(Recorded data)

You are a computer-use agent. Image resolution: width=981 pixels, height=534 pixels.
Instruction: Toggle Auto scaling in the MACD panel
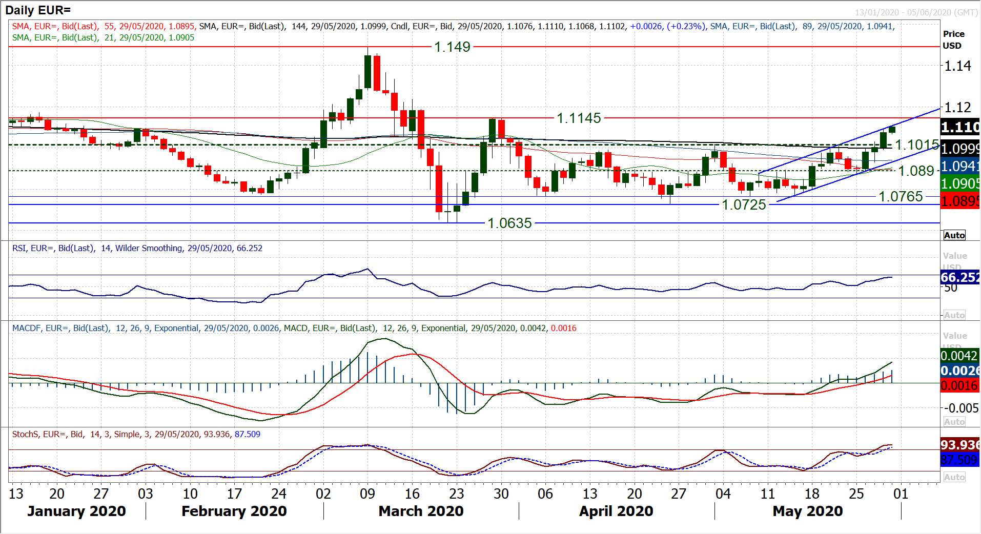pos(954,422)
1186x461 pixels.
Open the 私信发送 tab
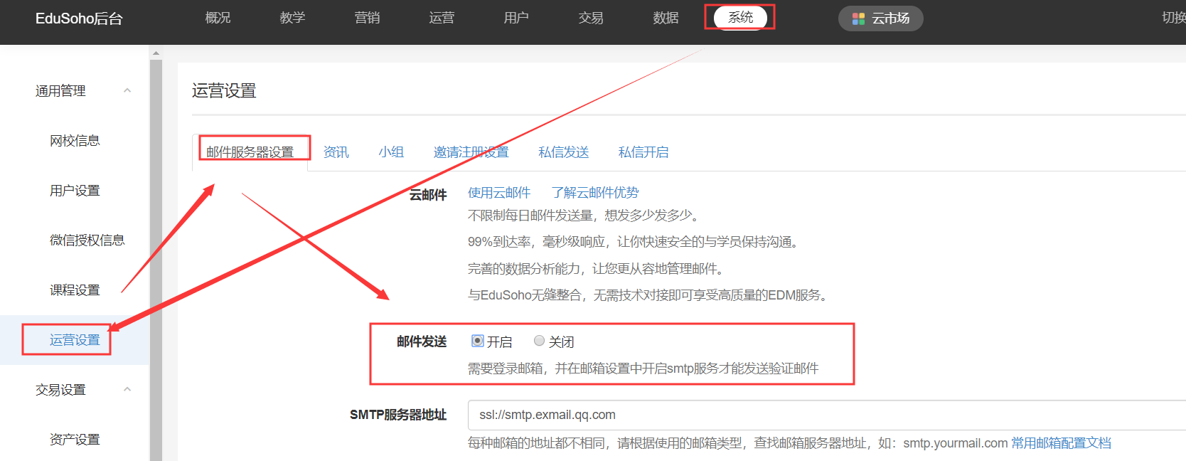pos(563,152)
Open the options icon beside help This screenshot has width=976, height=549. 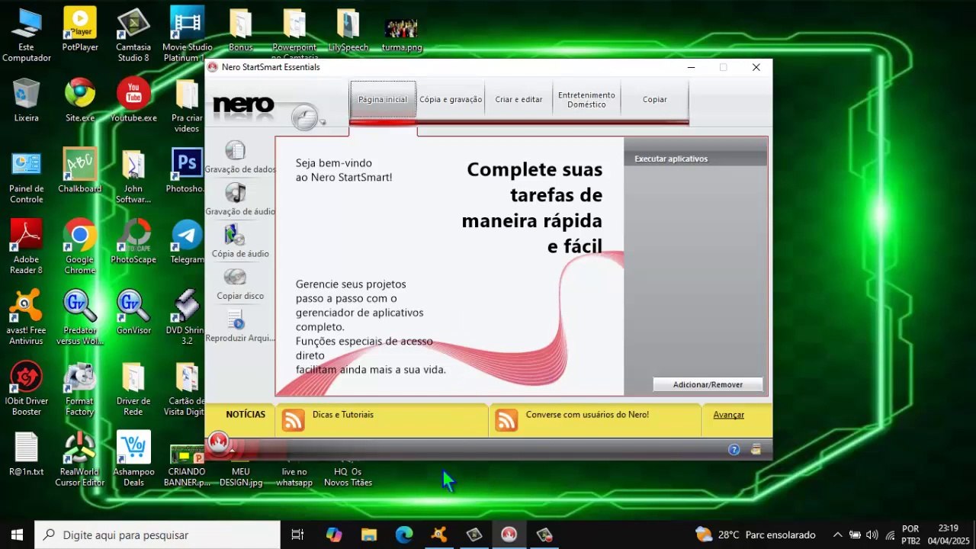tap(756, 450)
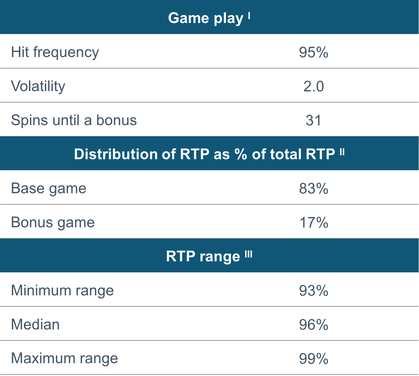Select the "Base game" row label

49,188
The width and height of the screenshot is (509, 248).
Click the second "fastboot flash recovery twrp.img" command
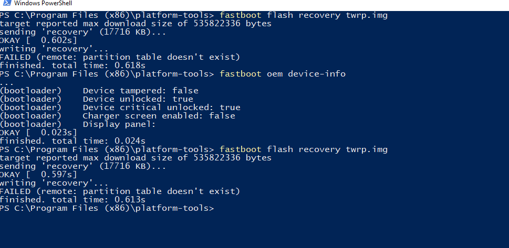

...

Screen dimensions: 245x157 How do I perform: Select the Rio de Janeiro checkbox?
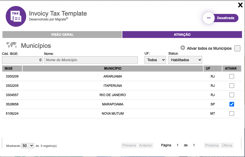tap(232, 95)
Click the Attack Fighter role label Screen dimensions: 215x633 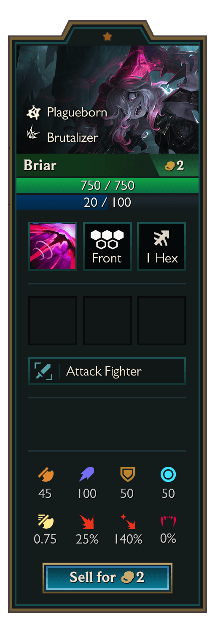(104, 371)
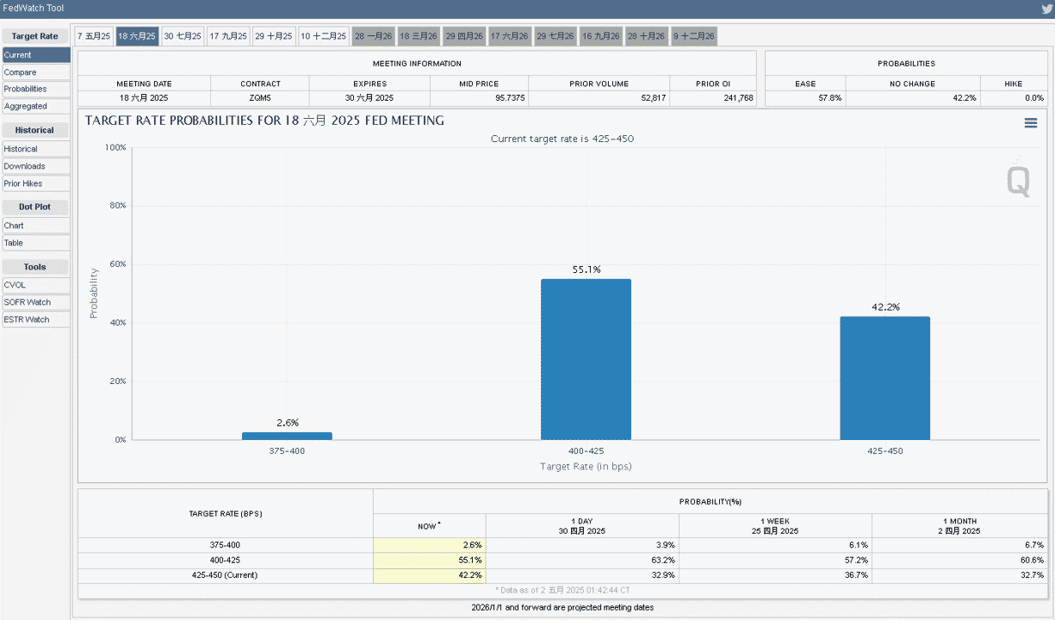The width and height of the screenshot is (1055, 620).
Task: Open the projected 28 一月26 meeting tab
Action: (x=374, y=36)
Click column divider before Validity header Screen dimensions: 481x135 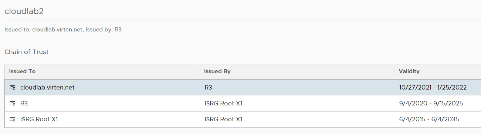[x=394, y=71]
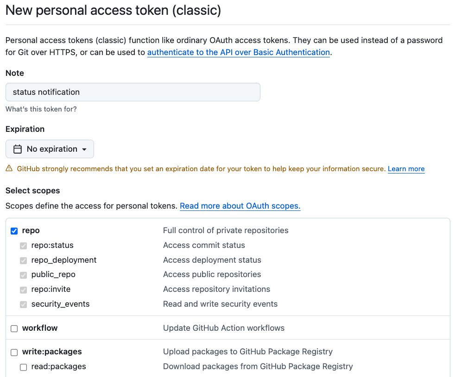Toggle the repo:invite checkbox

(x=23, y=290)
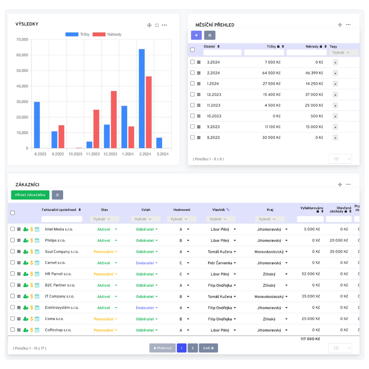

---

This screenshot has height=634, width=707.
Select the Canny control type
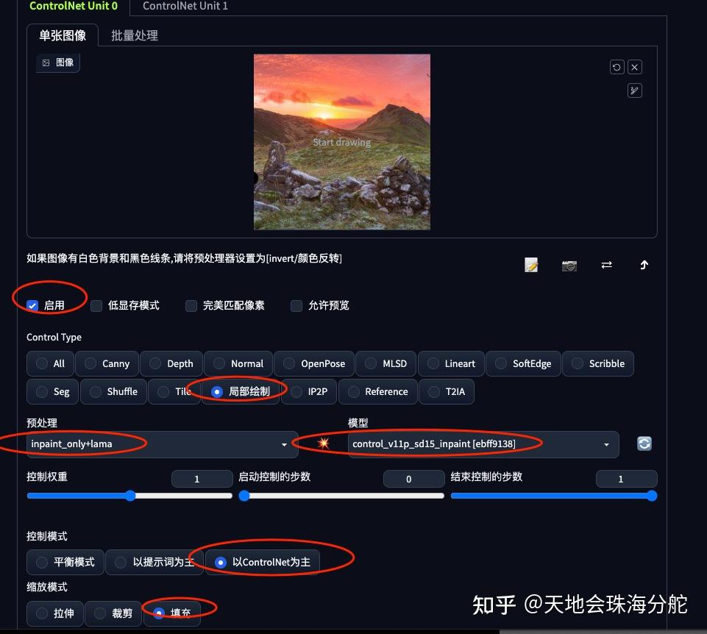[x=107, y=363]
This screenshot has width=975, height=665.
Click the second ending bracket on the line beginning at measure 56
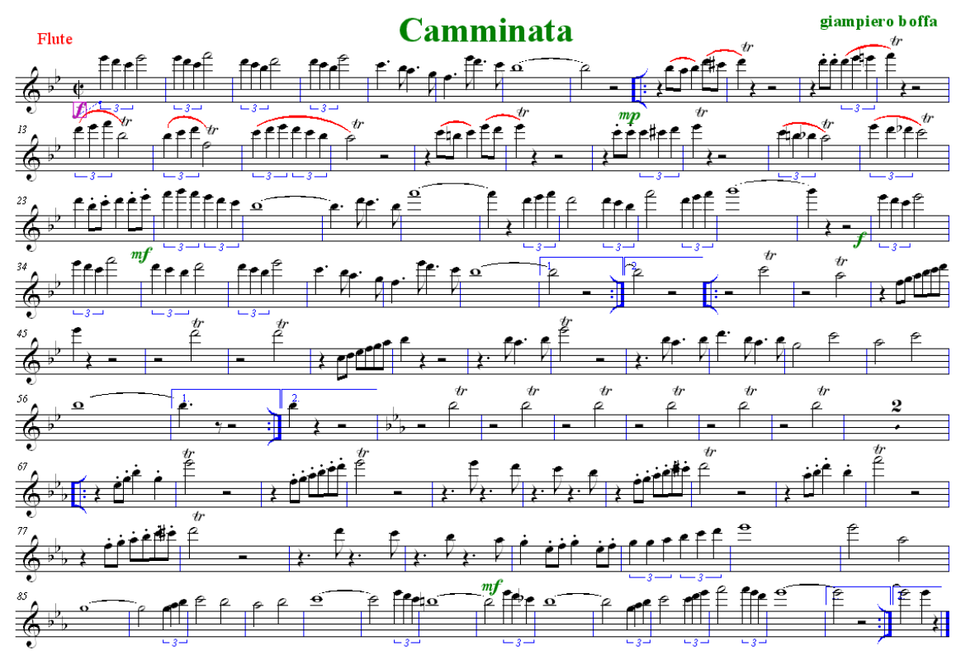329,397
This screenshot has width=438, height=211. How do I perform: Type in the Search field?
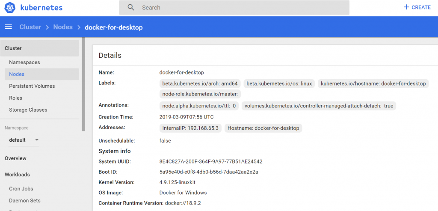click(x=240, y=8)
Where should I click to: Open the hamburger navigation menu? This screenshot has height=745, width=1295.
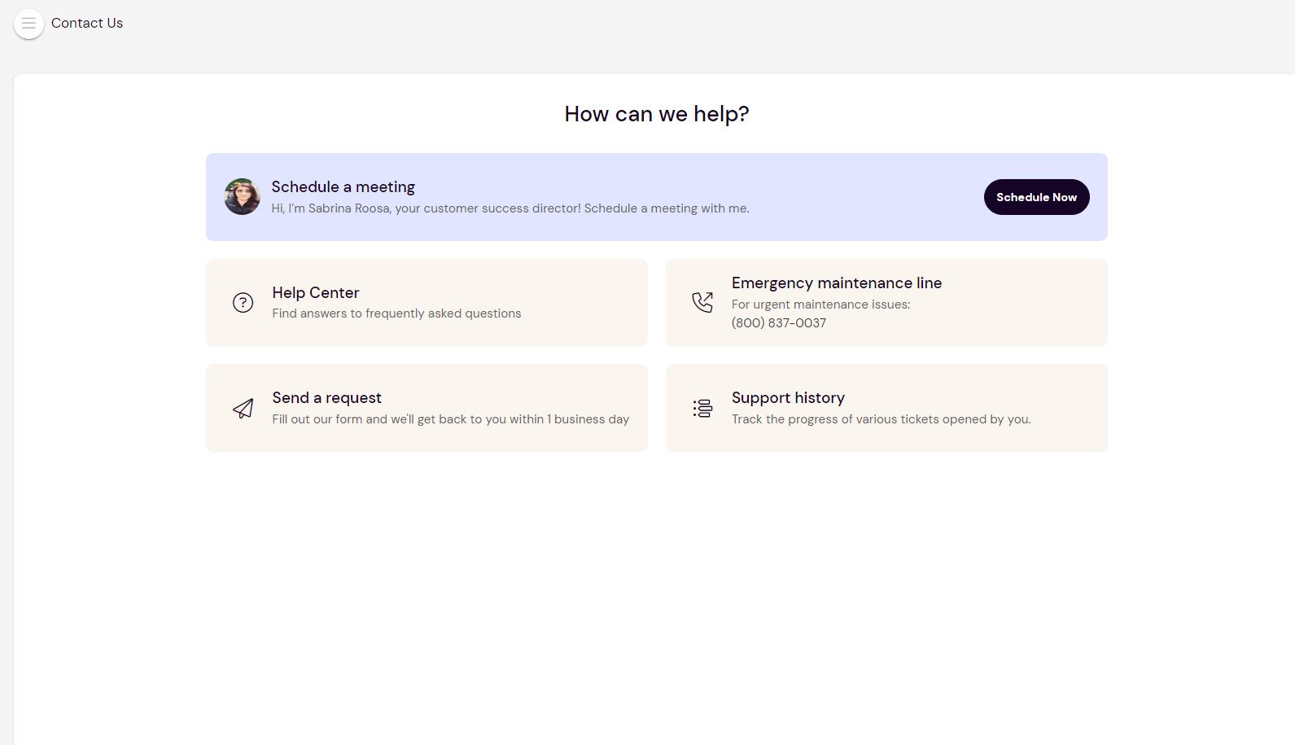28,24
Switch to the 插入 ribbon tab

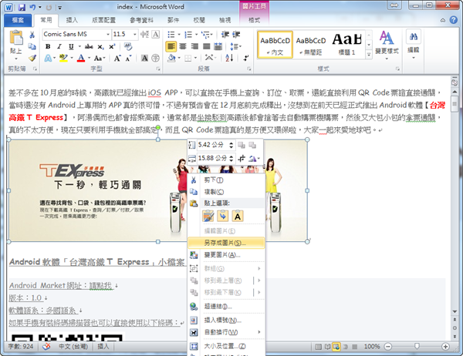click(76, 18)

**Action item**
If a line in the entries holds the string "pixels", copy it.

**Answer to this problem**
You are a computer-use agent. Image resolution: width=981 pixels, height=534 pixels.
1186x461 pixels.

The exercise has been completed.